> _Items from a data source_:

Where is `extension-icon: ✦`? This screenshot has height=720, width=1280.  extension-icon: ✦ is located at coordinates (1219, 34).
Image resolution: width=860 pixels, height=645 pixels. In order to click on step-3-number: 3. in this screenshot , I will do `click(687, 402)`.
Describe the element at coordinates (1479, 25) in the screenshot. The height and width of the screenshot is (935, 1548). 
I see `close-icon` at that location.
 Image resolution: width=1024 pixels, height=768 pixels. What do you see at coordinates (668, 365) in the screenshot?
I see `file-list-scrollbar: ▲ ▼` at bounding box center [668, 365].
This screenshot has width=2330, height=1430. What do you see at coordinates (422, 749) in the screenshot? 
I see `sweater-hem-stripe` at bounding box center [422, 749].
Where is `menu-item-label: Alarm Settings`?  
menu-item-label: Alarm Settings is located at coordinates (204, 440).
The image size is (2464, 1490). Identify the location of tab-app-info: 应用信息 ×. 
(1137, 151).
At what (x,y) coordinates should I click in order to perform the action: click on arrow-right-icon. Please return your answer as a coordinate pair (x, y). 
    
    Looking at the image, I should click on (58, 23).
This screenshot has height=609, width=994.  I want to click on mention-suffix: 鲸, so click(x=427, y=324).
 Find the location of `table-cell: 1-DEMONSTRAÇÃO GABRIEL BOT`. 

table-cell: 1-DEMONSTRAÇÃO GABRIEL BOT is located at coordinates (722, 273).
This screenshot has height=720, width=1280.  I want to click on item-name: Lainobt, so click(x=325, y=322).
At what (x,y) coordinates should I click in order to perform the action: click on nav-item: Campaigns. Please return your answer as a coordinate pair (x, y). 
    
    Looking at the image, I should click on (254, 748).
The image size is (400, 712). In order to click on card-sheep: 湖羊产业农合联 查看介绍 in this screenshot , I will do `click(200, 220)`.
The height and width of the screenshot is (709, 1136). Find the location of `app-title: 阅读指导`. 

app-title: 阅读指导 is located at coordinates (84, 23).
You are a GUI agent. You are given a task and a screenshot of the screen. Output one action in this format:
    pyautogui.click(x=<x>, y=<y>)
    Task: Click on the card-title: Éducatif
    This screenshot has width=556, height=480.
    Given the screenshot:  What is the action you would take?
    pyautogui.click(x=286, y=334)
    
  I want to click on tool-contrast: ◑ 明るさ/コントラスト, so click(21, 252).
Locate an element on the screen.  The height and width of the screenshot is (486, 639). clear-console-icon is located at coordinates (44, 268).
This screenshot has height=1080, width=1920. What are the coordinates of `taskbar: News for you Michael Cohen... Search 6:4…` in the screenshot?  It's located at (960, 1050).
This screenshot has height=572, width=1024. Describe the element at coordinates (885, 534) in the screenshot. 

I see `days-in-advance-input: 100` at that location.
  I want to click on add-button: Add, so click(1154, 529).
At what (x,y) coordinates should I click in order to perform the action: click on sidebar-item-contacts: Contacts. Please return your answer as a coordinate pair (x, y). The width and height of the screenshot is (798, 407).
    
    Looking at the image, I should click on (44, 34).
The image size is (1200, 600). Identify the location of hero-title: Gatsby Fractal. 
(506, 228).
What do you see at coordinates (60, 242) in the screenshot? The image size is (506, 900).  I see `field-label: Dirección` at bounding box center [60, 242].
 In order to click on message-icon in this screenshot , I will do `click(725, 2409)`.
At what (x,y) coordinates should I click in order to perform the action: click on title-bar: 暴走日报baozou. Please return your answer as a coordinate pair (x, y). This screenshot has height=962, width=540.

> _TASK OBJECTIVE_:
Identify each line in the records that contains the string "title", and copy all of those lines.

> _FINISHED TASK_:
The height and width of the screenshot is (709, 1136). Find the location of `app-title: 阅读指导`. 
app-title: 阅读指导 is located at coordinates (84, 23).
    Task: Click on the card-title: Éducatif
The image size is (1200, 600). Identify the location of hero-title: Gatsby Fractal. 
At what (x,y) coordinates should I click in order to perform the action: click on title-bar: 暴走日报baozou. Please return your answer as a coordinate pair (x, y). This screenshot has height=962, width=540.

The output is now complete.